ASSIGNMENT 1:
In the passage on state cybersecurity laws, rewrite the part that opens with the words containing "History of State" and closes with "this blog post.", swapping "personal information" for "consumer data".
ASSIGNMENT 2:
Carry on the passage about state cybersecurity laws from the point where it stops.
___ PASSAGE ___
Almost everyone working in cybersecurity compliance is aware that each U.S. state has its own set of breach notification requirements. What is less known is that many of these states also impose substantive cybersecurity requirements. In this Debevoise Data Blog post, we examine the general cybersecurity obligations under state law, including common themes and recent developments.

History of State Law Cybersecurity Requirements

One of the first states to impose general cybersecurity requirements was California in 2004. That law merely required companies to implement and maintain reasonable security procedures and practices to protect personal information from unauthorized access and use, as well as to require by contract that third parties with whom companies disclose personal information do the same.  No further guidance was given as to what those reasonable cybersecurity measures may include.  Since then, approximately 23 states and Washington, D.C. have adopted laws with similar cybersecurity requirements (collectively, the “Reasonable Security Laws”). These states are included in a table at the end of this blog post.

In addition, California enacted the California Consumer Privacy Act (“CCPA”) in 2018.  Although the CCPA does not impose substantive cybersecurity requirements on businesses, it does create a private right of action for individuals impacted by a data breach if the breached company failed to maintain reasonable security procedures and practices. See Cal Civ. Code § 1798.150.
___ DATASET CONTENT ___
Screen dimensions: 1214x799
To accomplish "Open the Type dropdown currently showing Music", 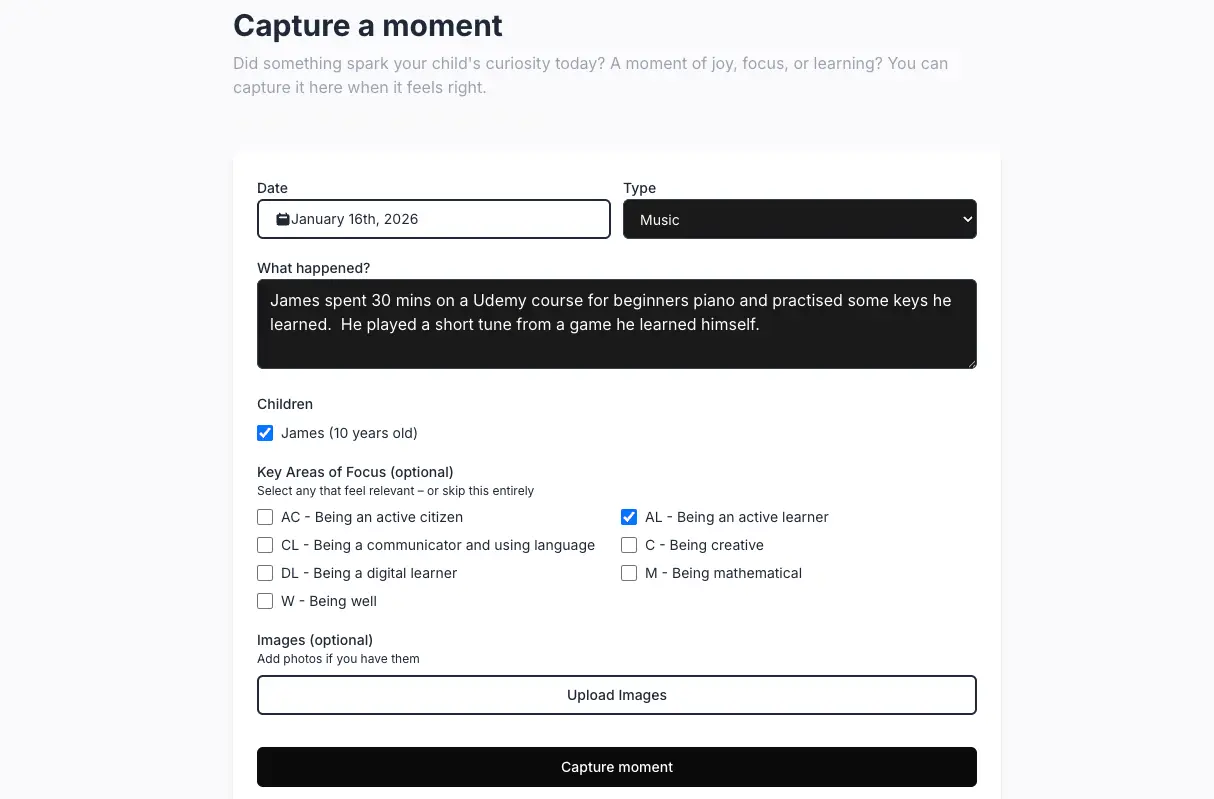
___
EXPECTED ANSWER 1:
History of State Law Cybersecurity Requirements

One of the first states to impose general cybersecurity requirements was California in 2004. That law merely required companies to implement and maintain reasonable security procedures and practices to protect consumer data from unauthorized access and use, as well as to require by contract that third parties with whom companies disclose consumer data do the same.  No further guidance was given as to what those reasonable cybersecurity measures may include.  Since then, approximately 23 states and Washington, D.C. have adopted laws with similar cybersecurity requirements (collectively, the “Reasonable Security Laws”). These states are included in a table at the end of this blog post.

EXPECTED ANSWER 2:
Many Reasonable Security Laws offer few examples of specific cybersecurity obligations.  For example, Arkansas requires only that businesses implement “reasonable security procedures and practices” and “take all reasonable steps to destroy customer records by shredding, erasing, or otherwise modifying the personal information in those records to make it unreadable or undecipherable.” Ark. Code Ann. § 4-110-104.  Maryland, in addition to requiring “reasonable security procedures and practices,” requires businesses to dispose of personal information through methods that are appropriate to the nature of the personal information and to require by contract that third-party service providers do the same. See Md. Code Ann. §§ 14-3502(b), 14‑3503.

Other Reasonable Security Laws have imposed more detailed and onerous cybersecurity requirements. For example, in 2009, Massachusetts enacted several substantive requirements, including a written comprehensive information security program that contains administrative, technical, and physical controls. See 201 Mass. Reg. 17.03. Other states that have enacted similarly comprehensive and detailed cybersecurity requirements include New York, Oregon, and Vermont. In addition, there are 11 states that impose specific cybersecurity obligations but that do not require “reasonable security.” These states are included in a table at the end of this blog post.

For all of the Reasonable Security Laws, in order to be subject to a state’s requirements, an entity must conduct business in the state or acquire or use the personal information of a resident in the state. Penalties for violations of the statutes include fines for each violation or, in the instance of a breach, fines for each resident whose personal information is compromised, as well as actual damages.

One example of enforcement actions brought under these statutes include a May 2021 settlement agreement between Filters Fast LLC and the New York Attorney General for failures to address known cybersecurity vulnerabilities. The settlement agreement requires the company to develop a comprehensive information security program and to implement cybersecurity safeguards such as encryption, segmentation, penetration testing, a virus protection policy, user authentication policy and procedures, and proactive management of service providers. Similarly, in May 2018, the Massachusetts Attorney General brought an action against Bombas LLC because the company did not develop a written information security program or undertake annual third-party risk assessments.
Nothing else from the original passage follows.